> _Task to carry out_: Below are entries to return in full. Keep each one exact.

- Opening Delimiter -

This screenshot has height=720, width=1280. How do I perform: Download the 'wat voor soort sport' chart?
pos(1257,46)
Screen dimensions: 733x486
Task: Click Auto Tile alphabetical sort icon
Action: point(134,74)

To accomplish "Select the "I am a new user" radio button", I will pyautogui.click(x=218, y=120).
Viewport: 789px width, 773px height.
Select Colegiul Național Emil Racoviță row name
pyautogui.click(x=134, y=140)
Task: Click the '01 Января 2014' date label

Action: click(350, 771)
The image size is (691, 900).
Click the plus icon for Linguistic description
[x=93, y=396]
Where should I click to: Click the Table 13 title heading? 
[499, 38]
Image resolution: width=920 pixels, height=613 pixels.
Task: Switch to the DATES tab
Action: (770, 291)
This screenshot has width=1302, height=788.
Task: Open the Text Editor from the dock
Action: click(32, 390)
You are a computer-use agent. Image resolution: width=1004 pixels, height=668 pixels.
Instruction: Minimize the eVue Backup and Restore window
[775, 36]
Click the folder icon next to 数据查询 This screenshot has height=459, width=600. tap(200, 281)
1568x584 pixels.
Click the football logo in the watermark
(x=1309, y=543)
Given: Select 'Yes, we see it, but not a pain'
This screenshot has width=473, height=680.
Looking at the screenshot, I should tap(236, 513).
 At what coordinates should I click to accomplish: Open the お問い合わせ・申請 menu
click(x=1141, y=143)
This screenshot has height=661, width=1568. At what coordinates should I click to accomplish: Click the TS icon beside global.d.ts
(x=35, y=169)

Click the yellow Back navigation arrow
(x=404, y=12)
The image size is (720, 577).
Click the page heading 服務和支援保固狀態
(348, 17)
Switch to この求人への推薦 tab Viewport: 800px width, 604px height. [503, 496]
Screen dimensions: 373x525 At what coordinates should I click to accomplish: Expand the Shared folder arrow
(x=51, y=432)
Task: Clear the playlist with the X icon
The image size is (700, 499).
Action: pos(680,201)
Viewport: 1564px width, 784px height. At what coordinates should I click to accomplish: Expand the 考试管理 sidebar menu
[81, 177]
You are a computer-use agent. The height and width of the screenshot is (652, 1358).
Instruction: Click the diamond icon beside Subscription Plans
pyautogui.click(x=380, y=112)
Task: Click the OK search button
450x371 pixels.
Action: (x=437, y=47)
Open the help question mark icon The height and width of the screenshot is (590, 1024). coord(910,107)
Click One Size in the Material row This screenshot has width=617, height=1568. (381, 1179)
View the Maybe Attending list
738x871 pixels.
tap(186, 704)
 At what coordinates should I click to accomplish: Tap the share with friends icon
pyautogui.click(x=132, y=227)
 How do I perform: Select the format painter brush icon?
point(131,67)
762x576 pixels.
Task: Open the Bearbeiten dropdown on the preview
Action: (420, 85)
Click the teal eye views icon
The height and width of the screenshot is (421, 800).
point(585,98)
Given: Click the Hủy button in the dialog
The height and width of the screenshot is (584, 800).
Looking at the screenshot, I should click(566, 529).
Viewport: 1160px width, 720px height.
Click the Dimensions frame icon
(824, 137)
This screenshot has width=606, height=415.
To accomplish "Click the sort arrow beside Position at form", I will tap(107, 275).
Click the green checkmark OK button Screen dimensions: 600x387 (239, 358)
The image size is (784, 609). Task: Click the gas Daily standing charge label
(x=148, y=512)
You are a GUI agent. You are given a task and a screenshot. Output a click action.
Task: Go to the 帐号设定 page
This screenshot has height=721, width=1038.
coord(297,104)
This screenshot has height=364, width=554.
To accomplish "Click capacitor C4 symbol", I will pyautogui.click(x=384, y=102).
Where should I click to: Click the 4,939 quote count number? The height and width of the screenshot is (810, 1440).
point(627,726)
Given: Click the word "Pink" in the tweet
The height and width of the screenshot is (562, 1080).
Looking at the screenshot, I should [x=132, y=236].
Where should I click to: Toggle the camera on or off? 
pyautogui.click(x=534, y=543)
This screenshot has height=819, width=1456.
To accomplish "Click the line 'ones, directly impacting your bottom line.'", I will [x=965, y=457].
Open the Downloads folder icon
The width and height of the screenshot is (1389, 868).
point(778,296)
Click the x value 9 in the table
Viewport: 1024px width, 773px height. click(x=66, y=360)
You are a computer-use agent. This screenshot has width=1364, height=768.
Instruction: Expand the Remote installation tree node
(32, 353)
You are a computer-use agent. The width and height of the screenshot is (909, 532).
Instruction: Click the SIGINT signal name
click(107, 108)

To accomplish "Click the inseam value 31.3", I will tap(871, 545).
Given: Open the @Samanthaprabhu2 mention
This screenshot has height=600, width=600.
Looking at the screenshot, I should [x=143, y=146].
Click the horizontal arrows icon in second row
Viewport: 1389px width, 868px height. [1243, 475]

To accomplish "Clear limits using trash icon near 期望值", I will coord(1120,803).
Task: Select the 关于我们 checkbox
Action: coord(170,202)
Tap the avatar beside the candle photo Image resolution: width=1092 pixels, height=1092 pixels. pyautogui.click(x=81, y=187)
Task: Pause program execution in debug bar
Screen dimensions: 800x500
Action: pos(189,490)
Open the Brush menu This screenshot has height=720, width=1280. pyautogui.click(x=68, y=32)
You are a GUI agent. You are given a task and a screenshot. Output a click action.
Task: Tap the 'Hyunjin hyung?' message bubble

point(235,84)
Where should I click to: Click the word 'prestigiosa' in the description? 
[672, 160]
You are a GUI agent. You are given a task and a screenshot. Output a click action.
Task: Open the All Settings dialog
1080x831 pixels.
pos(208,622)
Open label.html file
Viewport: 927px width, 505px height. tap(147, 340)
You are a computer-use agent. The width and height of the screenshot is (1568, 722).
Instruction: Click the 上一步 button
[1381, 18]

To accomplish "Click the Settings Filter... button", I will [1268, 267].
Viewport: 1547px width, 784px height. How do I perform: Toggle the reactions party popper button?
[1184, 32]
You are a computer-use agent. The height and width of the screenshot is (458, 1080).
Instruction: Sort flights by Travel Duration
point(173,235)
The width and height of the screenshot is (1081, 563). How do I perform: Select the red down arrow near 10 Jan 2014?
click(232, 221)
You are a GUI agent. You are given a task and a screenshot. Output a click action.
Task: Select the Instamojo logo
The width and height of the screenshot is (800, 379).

- Closing Delimiter -

> _Solved problem_:
This screenshot has height=720, width=1280. How do I perform: Download the 'wat voor soort sport' chart?
pos(1257,46)
Screen dimensions: 733x486
Task: Click Auto Tile alphabetical sort icon
Action: point(134,74)

To accomplish "Select the "I am a new user" radio button", I will pyautogui.click(x=218, y=120).
Viewport: 789px width, 773px height.
Select Colegiul Național Emil Racoviță row name
pyautogui.click(x=134, y=140)
Task: Click the '01 Января 2014' date label

Action: click(350, 771)
The image size is (691, 900).
Click the plus icon for Linguistic description
[x=93, y=396]
Where should I click to: Click the Table 13 title heading? 
[499, 38]
Image resolution: width=920 pixels, height=613 pixels.
Task: Switch to the DATES tab
Action: (770, 291)
This screenshot has width=1302, height=788.
Task: Open the Text Editor from the dock
Action: click(32, 390)
You are a computer-use agent. Image resolution: width=1004 pixels, height=668 pixels.
Instruction: Minimize the eVue Backup and Restore window
[775, 36]
Click the folder icon next to 数据查询 This screenshot has height=459, width=600. tap(200, 281)
1568x584 pixels.
Click the football logo in the watermark
(x=1309, y=543)
Given: Select 'Yes, we see it, but not a pain'
This screenshot has width=473, height=680.
Looking at the screenshot, I should tap(236, 513).
 At what coordinates should I click to accomplish: Open the お問い合わせ・申請 menu
click(x=1141, y=143)
This screenshot has height=661, width=1568. At what coordinates should I click to accomplish: Click the TS icon beside global.d.ts
(x=35, y=169)

Click the yellow Back navigation arrow
(x=404, y=12)
The image size is (720, 577).
Click the page heading 服務和支援保固狀態
(348, 17)
Switch to この求人への推薦 tab Viewport: 800px width, 604px height. [503, 496]
Screen dimensions: 373x525 At what coordinates should I click to accomplish: Expand the Shared folder arrow
(x=51, y=432)
Task: Clear the playlist with the X icon
The image size is (700, 499).
Action: pos(680,201)
Viewport: 1564px width, 784px height. At what coordinates should I click to accomplish: Expand the 考试管理 sidebar menu
[81, 177]
You are a computer-use agent. The height and width of the screenshot is (652, 1358).
Instruction: Click the diamond icon beside Subscription Plans
pyautogui.click(x=380, y=112)
Task: Click the OK search button
450x371 pixels.
Action: (x=437, y=47)
Open the help question mark icon The height and width of the screenshot is (590, 1024). coord(910,107)
Click One Size in the Material row This screenshot has width=617, height=1568. (381, 1179)
View the Maybe Attending list
738x871 pixels.
tap(186, 704)
 At what coordinates should I click to accomplish: Tap the share with friends icon
pyautogui.click(x=132, y=227)
 How do I perform: Select the format painter brush icon?
point(131,67)
762x576 pixels.
Task: Open the Bearbeiten dropdown on the preview
Action: (420, 85)
Click the teal eye views icon
The height and width of the screenshot is (421, 800).
point(585,98)
Given: Click the Hủy button in the dialog
The height and width of the screenshot is (584, 800).
Looking at the screenshot, I should click(566, 529).
Viewport: 1160px width, 720px height.
Click the Dimensions frame icon
(824, 137)
This screenshot has width=606, height=415.
To accomplish "Click the sort arrow beside Position at form", I will tap(107, 275).
Click the green checkmark OK button Screen dimensions: 600x387 (239, 358)
The image size is (784, 609). Task: Click the gas Daily standing charge label
(x=148, y=512)
You are a GUI agent. You are given a task and a screenshot. Output a click action.
Task: Go to the 帐号设定 page
This screenshot has height=721, width=1038.
coord(297,104)
This screenshot has height=364, width=554.
To accomplish "Click capacitor C4 symbol", I will pyautogui.click(x=384, y=102).
Where should I click to: Click the 4,939 quote count number? The height and width of the screenshot is (810, 1440).
point(627,726)
Given: Click the word "Pink" in the tweet
The height and width of the screenshot is (562, 1080).
Looking at the screenshot, I should [x=132, y=236].
Where should I click to: Toggle the camera on or off? 
pyautogui.click(x=534, y=543)
This screenshot has height=819, width=1456.
To accomplish "Click the line 'ones, directly impacting your bottom line.'", I will [x=965, y=457].
Open the Downloads folder icon
The width and height of the screenshot is (1389, 868).
point(778,296)
Click the x value 9 in the table
Viewport: 1024px width, 773px height. click(x=66, y=360)
You are a computer-use agent. This screenshot has width=1364, height=768.
Instruction: Expand the Remote installation tree node
(32, 353)
You are a computer-use agent. The width and height of the screenshot is (909, 532).
Instruction: Click the SIGINT signal name
click(107, 108)

To accomplish "Click the inseam value 31.3", I will tap(871, 545).
Given: Open the @Samanthaprabhu2 mention
This screenshot has height=600, width=600.
Looking at the screenshot, I should [x=143, y=146].
Click the horizontal arrows icon in second row
Viewport: 1389px width, 868px height. [1243, 475]

To accomplish "Clear limits using trash icon near 期望值", I will coord(1120,803).
Task: Select the 关于我们 checkbox
Action: coord(170,202)
Tap the avatar beside the candle photo Image resolution: width=1092 pixels, height=1092 pixels. pyautogui.click(x=81, y=187)
Task: Pause program execution in debug bar
Screen dimensions: 800x500
Action: pos(189,490)
Open the Brush menu This screenshot has height=720, width=1280. pyautogui.click(x=68, y=32)
You are a GUI agent. You are given a task and a screenshot. Output a click action.
Task: Tap the 'Hyunjin hyung?' message bubble

point(235,84)
Where should I click to: Click the word 'prestigiosa' in the description? 
[672, 160]
You are a GUI agent. You are given a task and a screenshot. Output a click action.
Task: Open the All Settings dialog
1080x831 pixels.
pos(208,622)
Open label.html file
Viewport: 927px width, 505px height. tap(147, 340)
You are a computer-use agent. The width and height of the screenshot is (1568, 722).
Instruction: Click the 上一步 button
[1381, 18]

To accomplish "Click the Settings Filter... button", I will [1268, 267].
Viewport: 1547px width, 784px height. How do I perform: Toggle the reactions party popper button?
[1184, 32]
You are a computer-use agent. The height and width of the screenshot is (458, 1080).
Instruction: Sort flights by Travel Duration
point(173,235)
The width and height of the screenshot is (1081, 563). How do I perform: Select the red down arrow near 10 Jan 2014?
click(232, 221)
You are a GUI agent. You are given a task and a screenshot. Output a click action.
Task: Select the Instamojo logo
The width and height of the screenshot is (800, 379).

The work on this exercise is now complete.